→ Given problem a
The text below is about the gifts of a supportive family. List each behavior it says we show in adolescence and young adulthood.

→ Source
------
I want to talk about the gifts that one derives from a supportive family.

Unconditional love is one of the most valuable commodities for human growth and personal satisfaction. Seriously. People need the assurances that no matter what, they are going to be loved. This security is what allows us to branch out and take risks. Toddlers experience this with coming to find their caretaker every little bit while they are exploring. They are seeking the foundation. The rock that they can count on. As the child grows, they push limits to test the stability of that relationship. They need to see that despite their worst behavior, they are still going to be loved.

I firmly believe that we often use our family as a safe place to let our internal little monsters out to play. We rebel, argue, talk back, and in general leave a trail of worry with every step we take in adolescence and young adulthood. (I realize that there may be lots of “good kids” out there, but this is my blog, therefore my experience.) Now, if our family has done their job, we have a security blanket. No mistake is too large for our family to turn their backs on us. The best part? Knowing that we can come home after all the chips have been cashed in.
------
(Dataset items)

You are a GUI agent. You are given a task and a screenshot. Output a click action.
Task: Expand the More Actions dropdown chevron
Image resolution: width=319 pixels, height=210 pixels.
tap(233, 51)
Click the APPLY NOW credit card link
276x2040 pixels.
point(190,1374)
------
→ Given problem b
Count the lines of the dataset items that contain the string "pixels", matching case exactly, and give only the number.

→ Problem solution a
rebel, argue, talk back, leave a trail of worry

→ Problem solution b
2